Passage given:
One day I hope to write a seemingly simple poem that so effectively conveys a universal truth. But for now, I’ll enjoy the masters.
Nothing that is can pause or stay;
The moon will wax,
The moon will wane,
The mist and cloud will turn to rain,
The rain to mist and cloud again,
Tomorrow be today.
Henry Wadsworth Longfellow
I’m trying to accept this incontrovertible fact with more grace and compassion. It’s not easy. I recognize I’ve spent far too much time seeking to control the uncontrollable. While I recognize this truth…I don’t like it much yet.
The poem below more closely reflects a sense of despair I can relate to. How insensitive the world seems to our individual heartbreak.
Break, Break, Break
Break, break, break,
On thy cold gray stones, O Sea!
And I would that my tongue could utter
The thoughts that arise in me.
O, well for the fisherman’s boy,
That he shouts with his sister at play!
O, well for the sailor lad,
That he sings in his boat on the bay!
And the stately ships go on
To their haven under the hill;
But O for the touch of a vanish’d hand,
And the sound of a voice that is still!
Break, break, break
At the foot of thy crags, O Sea!
But the tender grace of a day that is dead
Will never come back to me.
Dogs live completely in the moment. Reminding us to do the same is one of their greatest gifts. Atlas constantly grounded me in small precious moments. I vividly remember the time I took this photo because I knew even then that Atlas was teaching me about how to live. Stop and smell the grass. And so we did… more and more. Life was stressful and I was becoming increasingly aware of the fact that our time together was finite. But we had then…so I watched, and I breathed, and I marveled at how happy the simple pleasures made Atlas. He was reveling in the glorious smell and feel of grass. It was a good moment. He provided me with so many good moments.
I’m cataloging them in my mind. I can never capture them all in writing. And though they are precious to me, I doubt they’d have value to others. It’s the compilation of idiosyncrasies and shared moments that make the relationship with a loved one unique. A private club with a membership of two.
I miss so many of Atlas’s ways…daily…hourly. I find myself struggling not to compare Halley, but I miss his endearing habits. Every morning the minute Atlas heard a change in my breathing, his tail would thump loudly on the floor. It always made me smile. It was a great way to wake up. We called him “Tail Wagger” and “Thumper” among other names. I know not terribly creative, and a bit embarrassing, but many dog lovers probably relate. I know Halley is happy to see me, but she’s not as demonstrative. Also, Halley shows little interest in toys. Every once in awhile I can get her to play, but it’s just not her thing. I miss how Atlas would do his play bow and bark. Then he’d give me a look with his tongue hanging out “You game?” I think he liked playing with me because he felt he had a chance of winning- a good one.
Here are some other memories I’ve been polishing lately. I miss the way he pranced through the grass when it was time to eat: his tail straight out, his footwork like a horse performing dressage. I miss the way he pressed down on my arm with his muzzle to wake me up if he had waited long enough for breakfast or the bathroom. I miss how every morning and evening I cuddled up next to his large warm body and smelled his fur while he curled his toes, stretched his legs and sighed in contentment. I miss how he followed me up the stairs with a look like he’d won a prize. Then he’d lay down on the landing next to me while I was on the computer. I miss the sound of him lapping water.

Directive A: In the passage about Atlas, how would you say this sentence in Spanish: "Every morning the minute Atlas heard a change in my breathing, his tail would thump loudly on the floor."
Directive B: In the passage about Atlas, why does the writer doubt that the cataloged memories would have value to others?
Rely only on the passage about Atlas.

Information supplied:
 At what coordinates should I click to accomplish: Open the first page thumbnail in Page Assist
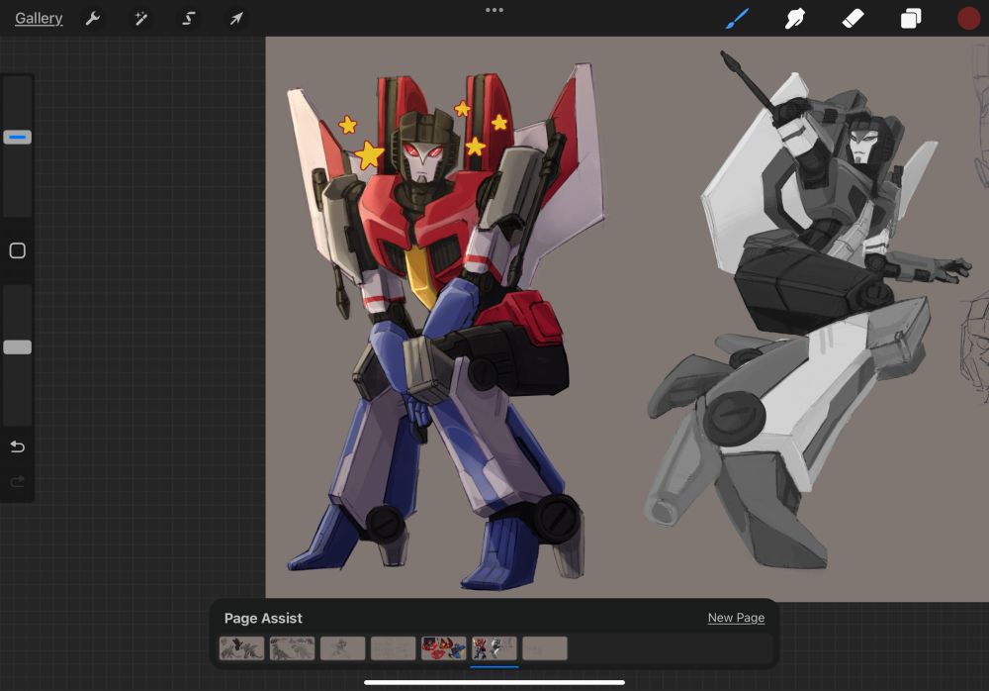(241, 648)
...
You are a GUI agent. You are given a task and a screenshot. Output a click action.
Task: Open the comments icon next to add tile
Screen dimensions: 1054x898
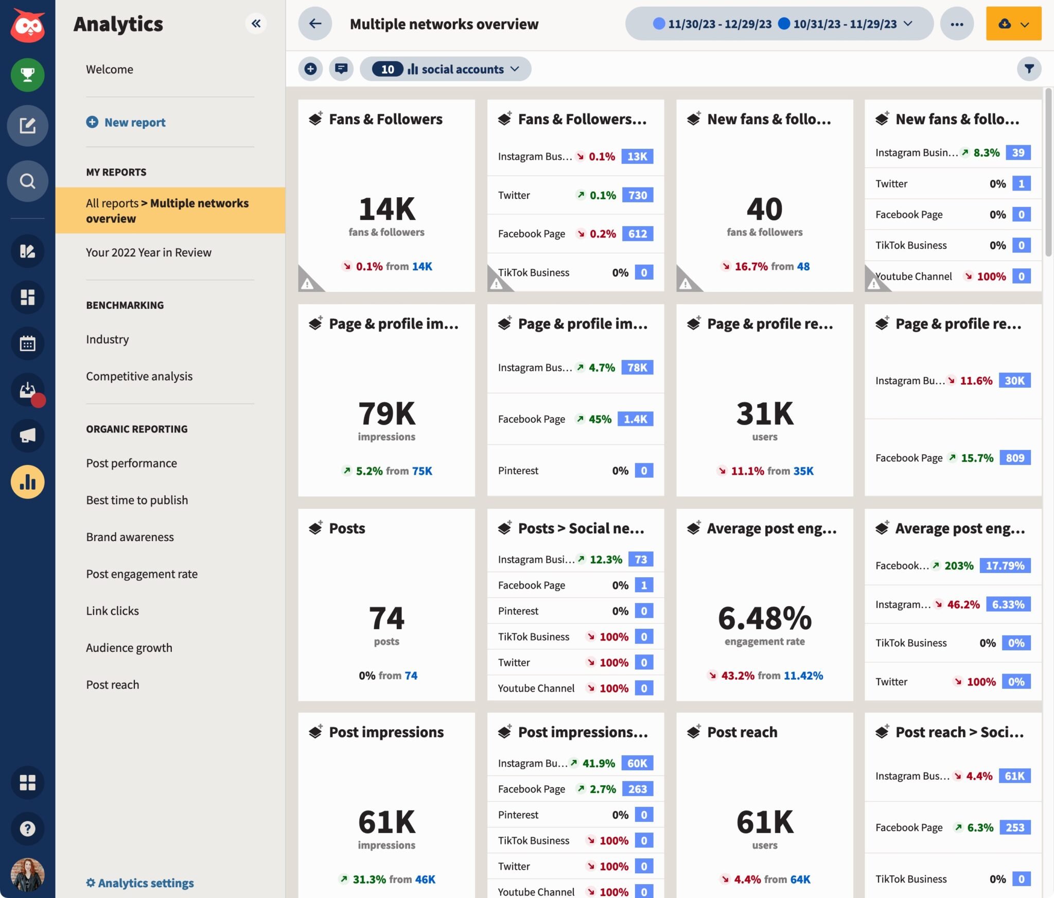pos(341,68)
* * *
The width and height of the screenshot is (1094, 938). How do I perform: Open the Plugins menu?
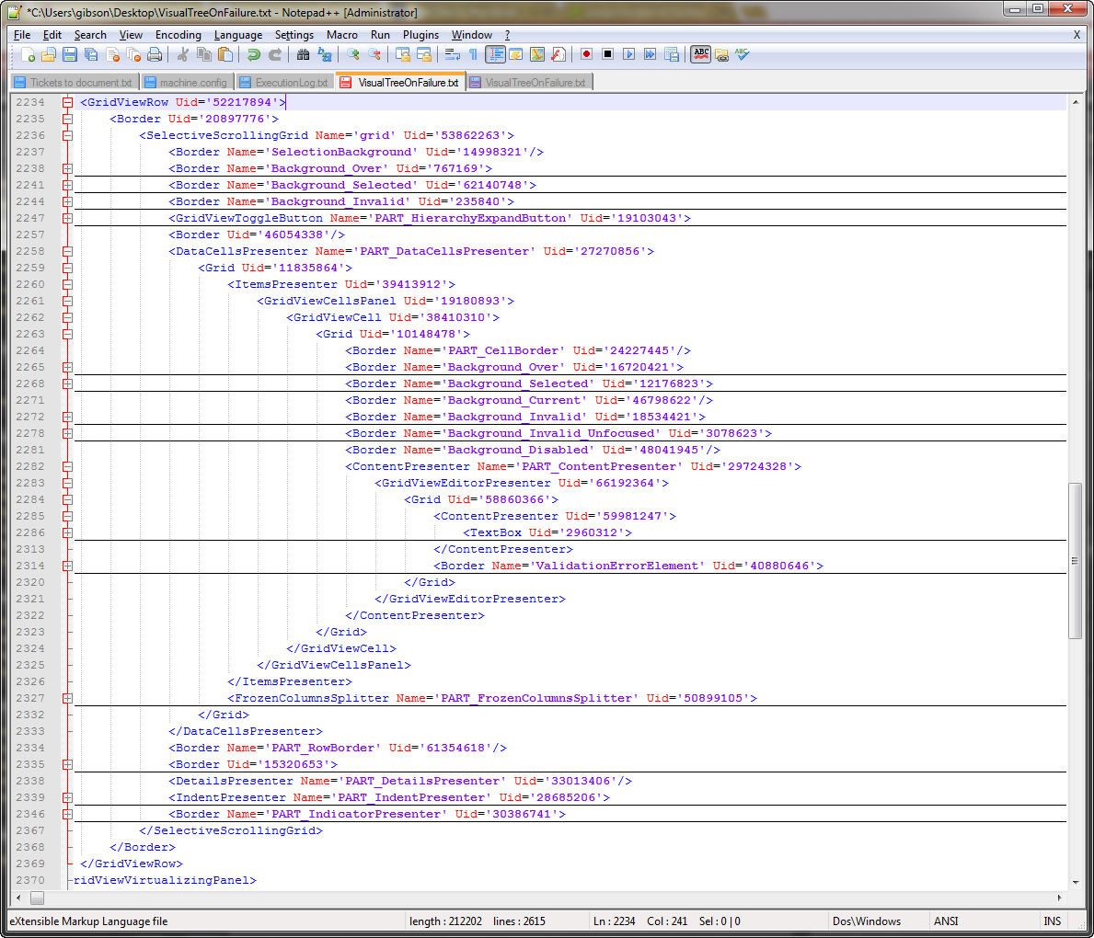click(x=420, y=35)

Written response A: Cada mañana, en cuanto Atlas oía un cambio en mi respiración, su cola golpeaba con fuerza el suelo.

Written response B: The compilation of idiosyncrasies and shared moments is what makes the relationship with a loved one unique. The writer calls that relationship a private club with a membership of two.